Equity-only put/call ratios turned bearish in mid-October. While they were arguably a bit premature, they were correct in anticipating the eventual selloff to 2085. They continue to remain on those sell signals, since put buying has been very heavy leading up to the election. Now that the election is out of the way, perhaps these will roll over to buy signals. But at this point, they show no signs of doing so.
Also, the Total put/call ratio (all stock and index options that trade) has been rising sharply, too. It is now in a very oversold state, and will generate a buy signal when it rolls over and forms a peak that lasts for 10 days. That buy signal will occur in the fairly near future, but probably not for at least a week or so.
Breadth was dreadful during the recent nine-days-in-a-row decline, and so the breadth oscillators fell into deeply oversold territory. They have just now (as of Tuesday) moved out of oversold territory while generating new buy signals. Usually, breadth buy signals that are created from deeply oversold conditions are reliable.
The wildest action has been in the volatility area. The CBOE Volatility Indices exploded to the upside — especially the Short-Term Index (VXST). In fact, they nearly all inverted, as VXST was above the VIX, while it was above VXV (the 90-day Volatility Index). That condition is bearish while it exists, but when it reverses back to the “normal” state (which is VXST < VIX < VXV), then oversold buy signals are generated. Those appear to be in the process of occurring today. These are short-term buy signals, in that their best gains usually come in the first five trading days after the signal occurs.
There was also a VIX “spike peak” buy signal, as the VIX rose sharply and then fell back. These “spike peak” buy signals are normal quite reliable, and they can last as long as a month.

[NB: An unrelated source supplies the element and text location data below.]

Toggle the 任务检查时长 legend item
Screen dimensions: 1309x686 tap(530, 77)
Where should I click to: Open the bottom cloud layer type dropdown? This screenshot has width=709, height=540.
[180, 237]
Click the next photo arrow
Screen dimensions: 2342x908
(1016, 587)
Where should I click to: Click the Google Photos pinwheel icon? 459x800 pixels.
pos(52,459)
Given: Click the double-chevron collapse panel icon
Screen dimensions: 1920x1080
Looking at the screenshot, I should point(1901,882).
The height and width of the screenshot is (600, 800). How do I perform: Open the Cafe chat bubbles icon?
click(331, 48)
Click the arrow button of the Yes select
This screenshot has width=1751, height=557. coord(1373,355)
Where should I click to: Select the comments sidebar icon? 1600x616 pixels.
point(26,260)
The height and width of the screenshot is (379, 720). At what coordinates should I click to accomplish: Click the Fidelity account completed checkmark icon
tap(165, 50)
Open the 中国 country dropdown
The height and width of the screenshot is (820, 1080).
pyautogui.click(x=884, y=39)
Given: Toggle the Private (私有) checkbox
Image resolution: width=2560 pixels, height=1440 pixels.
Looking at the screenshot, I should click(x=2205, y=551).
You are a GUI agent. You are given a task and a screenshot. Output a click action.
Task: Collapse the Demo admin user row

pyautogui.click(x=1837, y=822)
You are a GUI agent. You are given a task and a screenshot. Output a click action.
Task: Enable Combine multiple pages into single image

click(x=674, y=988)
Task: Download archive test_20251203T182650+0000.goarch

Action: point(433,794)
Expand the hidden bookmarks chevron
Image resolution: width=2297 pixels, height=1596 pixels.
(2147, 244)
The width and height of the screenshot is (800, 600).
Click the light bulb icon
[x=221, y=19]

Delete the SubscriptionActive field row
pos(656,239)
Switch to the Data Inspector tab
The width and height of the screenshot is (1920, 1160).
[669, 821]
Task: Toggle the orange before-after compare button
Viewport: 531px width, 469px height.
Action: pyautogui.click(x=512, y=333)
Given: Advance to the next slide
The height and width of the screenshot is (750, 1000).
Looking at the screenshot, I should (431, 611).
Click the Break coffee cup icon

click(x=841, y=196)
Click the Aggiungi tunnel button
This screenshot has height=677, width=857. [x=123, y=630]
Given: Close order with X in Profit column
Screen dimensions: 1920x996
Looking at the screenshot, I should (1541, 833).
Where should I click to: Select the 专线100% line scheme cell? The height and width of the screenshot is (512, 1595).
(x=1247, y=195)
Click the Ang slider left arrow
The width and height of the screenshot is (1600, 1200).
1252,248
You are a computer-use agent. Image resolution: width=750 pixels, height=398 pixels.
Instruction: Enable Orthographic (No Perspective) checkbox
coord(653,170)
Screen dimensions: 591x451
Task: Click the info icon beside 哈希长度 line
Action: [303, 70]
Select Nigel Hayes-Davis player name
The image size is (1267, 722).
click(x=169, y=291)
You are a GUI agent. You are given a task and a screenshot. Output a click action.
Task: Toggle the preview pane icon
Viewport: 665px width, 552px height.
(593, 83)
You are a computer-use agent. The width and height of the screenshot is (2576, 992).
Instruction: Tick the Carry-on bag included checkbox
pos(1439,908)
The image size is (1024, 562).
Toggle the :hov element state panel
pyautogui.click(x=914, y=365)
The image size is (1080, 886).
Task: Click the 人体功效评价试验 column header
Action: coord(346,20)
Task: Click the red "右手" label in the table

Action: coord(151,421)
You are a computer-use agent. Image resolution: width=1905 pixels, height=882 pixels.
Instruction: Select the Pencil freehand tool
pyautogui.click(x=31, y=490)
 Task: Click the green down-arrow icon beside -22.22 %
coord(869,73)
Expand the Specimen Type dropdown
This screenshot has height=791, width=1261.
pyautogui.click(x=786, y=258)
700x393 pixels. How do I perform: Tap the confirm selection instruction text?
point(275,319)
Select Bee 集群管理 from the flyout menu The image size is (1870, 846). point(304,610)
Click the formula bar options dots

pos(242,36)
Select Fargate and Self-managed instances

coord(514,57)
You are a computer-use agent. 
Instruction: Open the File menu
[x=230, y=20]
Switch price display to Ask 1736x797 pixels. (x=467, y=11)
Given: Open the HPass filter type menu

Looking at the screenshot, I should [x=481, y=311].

A lot of crazy action is taking place. In short, our election played out in a very similar manner to Brexit: the polls showed Brits would vote to stay (or Hillary Clinton would win), and the markets had a huge rally the day before the vote. Then when the vote went the other way, stock prices plunged sharply but only for a brief period of time. Apparently, a similar vote is coming up in Italy soon.
One last point: After Reagan was elected in 1980, stock prices fell in a slow bear market for nearly two years — until August of 1982, when interest rates finally began to drop. Then, from there to the top in 1987, a huge rally took place in stocks. Don’t count out something similar now, although things happen much more quickly now than they did then.
Our indicators are turning bullish, and we will follow suit. The put/call ratios will probably be the last to acquiesce, after which it would be a very positive environment, assuming that the SPX has broken through the 2150-2160 levels as noted above.